Archive for November 15, 2006

Another cool interview

An article about James Bond in the Baltimore Sun, wherein I am extensively quoted.

I get the closing paragraph, and I really like it. Sometimes you read interviews with yourself and you want to crawl under the rug, but I’m proud of this one.

Learned empowerment

Learned helplessness is an injury to your fight or flight response.

In animal experiments, the researcher Martin Seligman found that an animal could learn it had no power to escape. Cage a dog and shock it. The dog will struggle, snarl, try to get away, but it can’t, it’s in a cage. Do this over and over, until the dog has learned that struggling is futile. It can’t escape. Now shock the dog; it stands there whimpering.

Now take the cage away. Shock the dog. It stands there whimpering.

Learned helplessness has been used as a model to explain depression, to explain patterns of revictimization (why do abused people seek new abusers?), to explain the persistant failure of able people.

But helplessness can be unlearned. I am interested in psychology, in therapy, in inner work. I am interested in behavior. I am also interested in ritual. And I am interested in how these things interact.

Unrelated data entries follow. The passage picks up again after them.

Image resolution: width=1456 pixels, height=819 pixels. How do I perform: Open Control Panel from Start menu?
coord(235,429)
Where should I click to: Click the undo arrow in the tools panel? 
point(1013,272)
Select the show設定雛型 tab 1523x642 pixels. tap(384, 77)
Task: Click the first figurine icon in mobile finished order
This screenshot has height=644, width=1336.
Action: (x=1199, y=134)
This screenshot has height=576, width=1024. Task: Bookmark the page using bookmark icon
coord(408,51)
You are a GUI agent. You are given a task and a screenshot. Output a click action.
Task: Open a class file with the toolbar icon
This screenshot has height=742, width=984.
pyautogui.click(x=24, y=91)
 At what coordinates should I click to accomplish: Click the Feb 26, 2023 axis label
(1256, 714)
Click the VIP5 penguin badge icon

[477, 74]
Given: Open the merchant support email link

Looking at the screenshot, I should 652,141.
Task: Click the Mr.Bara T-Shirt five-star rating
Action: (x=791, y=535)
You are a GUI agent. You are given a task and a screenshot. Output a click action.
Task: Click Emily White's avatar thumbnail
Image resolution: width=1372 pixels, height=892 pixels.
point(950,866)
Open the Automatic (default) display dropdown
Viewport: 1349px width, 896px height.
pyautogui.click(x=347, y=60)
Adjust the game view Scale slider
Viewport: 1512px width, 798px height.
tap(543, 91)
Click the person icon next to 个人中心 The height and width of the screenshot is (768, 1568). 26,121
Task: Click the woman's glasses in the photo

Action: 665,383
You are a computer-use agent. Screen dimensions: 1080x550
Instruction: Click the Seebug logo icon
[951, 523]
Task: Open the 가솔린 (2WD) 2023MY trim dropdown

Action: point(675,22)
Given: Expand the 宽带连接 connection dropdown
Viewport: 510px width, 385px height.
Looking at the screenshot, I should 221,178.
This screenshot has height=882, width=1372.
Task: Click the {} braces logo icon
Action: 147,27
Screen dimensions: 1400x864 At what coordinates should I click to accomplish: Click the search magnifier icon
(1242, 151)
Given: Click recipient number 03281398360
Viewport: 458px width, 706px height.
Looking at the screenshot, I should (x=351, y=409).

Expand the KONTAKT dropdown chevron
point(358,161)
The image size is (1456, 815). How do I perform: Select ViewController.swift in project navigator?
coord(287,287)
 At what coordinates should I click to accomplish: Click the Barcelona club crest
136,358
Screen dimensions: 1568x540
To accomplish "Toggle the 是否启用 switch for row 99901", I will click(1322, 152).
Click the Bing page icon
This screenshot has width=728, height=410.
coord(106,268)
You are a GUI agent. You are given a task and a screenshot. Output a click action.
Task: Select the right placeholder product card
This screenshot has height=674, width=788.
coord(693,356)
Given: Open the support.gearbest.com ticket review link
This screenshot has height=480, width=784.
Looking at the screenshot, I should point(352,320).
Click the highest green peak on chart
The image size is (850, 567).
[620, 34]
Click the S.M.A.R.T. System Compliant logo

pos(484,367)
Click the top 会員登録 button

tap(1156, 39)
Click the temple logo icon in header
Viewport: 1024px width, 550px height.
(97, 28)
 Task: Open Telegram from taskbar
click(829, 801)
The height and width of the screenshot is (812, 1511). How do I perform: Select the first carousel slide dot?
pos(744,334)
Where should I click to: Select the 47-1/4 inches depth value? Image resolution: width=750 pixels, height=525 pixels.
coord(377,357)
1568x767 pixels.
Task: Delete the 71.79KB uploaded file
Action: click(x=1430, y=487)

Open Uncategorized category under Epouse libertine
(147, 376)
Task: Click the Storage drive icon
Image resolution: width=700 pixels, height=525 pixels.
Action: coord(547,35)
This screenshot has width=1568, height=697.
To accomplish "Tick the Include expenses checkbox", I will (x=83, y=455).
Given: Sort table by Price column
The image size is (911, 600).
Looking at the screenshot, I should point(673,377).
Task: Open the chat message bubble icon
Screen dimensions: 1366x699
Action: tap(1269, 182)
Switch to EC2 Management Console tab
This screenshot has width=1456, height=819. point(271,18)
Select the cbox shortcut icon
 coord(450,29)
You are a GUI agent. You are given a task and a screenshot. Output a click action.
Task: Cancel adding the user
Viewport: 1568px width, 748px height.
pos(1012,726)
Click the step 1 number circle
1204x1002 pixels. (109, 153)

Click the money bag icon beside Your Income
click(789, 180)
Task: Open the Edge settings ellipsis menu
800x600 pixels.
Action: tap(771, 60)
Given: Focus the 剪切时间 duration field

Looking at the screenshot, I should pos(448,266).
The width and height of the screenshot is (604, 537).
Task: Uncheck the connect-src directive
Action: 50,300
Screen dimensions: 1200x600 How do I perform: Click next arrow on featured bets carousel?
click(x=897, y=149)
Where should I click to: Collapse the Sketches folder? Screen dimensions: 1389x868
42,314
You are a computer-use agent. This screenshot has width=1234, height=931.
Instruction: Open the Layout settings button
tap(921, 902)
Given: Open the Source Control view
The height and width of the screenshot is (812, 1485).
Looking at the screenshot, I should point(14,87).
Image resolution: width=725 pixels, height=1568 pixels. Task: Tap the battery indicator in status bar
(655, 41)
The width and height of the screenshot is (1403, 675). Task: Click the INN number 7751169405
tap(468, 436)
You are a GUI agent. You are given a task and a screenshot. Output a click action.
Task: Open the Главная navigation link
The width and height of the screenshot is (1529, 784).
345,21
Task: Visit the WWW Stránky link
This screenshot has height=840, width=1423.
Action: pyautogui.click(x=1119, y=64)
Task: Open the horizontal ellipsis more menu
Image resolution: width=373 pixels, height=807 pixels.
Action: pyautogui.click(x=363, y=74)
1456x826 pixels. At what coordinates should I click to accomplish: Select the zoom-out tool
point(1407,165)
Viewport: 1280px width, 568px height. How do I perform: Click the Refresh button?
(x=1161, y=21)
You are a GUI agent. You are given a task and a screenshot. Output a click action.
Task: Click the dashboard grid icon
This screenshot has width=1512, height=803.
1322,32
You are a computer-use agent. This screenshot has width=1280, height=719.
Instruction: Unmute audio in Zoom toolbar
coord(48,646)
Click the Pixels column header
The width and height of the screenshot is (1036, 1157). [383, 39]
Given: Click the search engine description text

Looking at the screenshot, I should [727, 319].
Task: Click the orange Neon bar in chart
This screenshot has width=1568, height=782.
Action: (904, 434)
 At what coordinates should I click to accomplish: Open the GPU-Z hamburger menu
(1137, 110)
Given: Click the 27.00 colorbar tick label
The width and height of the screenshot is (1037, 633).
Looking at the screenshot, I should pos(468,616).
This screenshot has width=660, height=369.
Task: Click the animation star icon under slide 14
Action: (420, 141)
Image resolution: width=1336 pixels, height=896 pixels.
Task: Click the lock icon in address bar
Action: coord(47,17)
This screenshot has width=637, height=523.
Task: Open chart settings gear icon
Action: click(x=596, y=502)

The use of affirmations is effective. You look in the mirror every morning and repeat “I am successful.” In time, it becomes true. But affirmations are verbal, not behavioral. What we need to do is step out of the cage.

The first time a victimized person says no to an abuser, it will feel awkward and unnatural. It will cause anxiety. She will feel like something is wrong. She’s imprinting new behaviors. She’s used to standing there and whimpering, and she’s sure there’s going to be a worse shock.

There isn’t.

One thing that Pagans can do is create models, rituals, meditations, that build power and restore self-direction. One thing that everyone can do is support the process of ending victimization.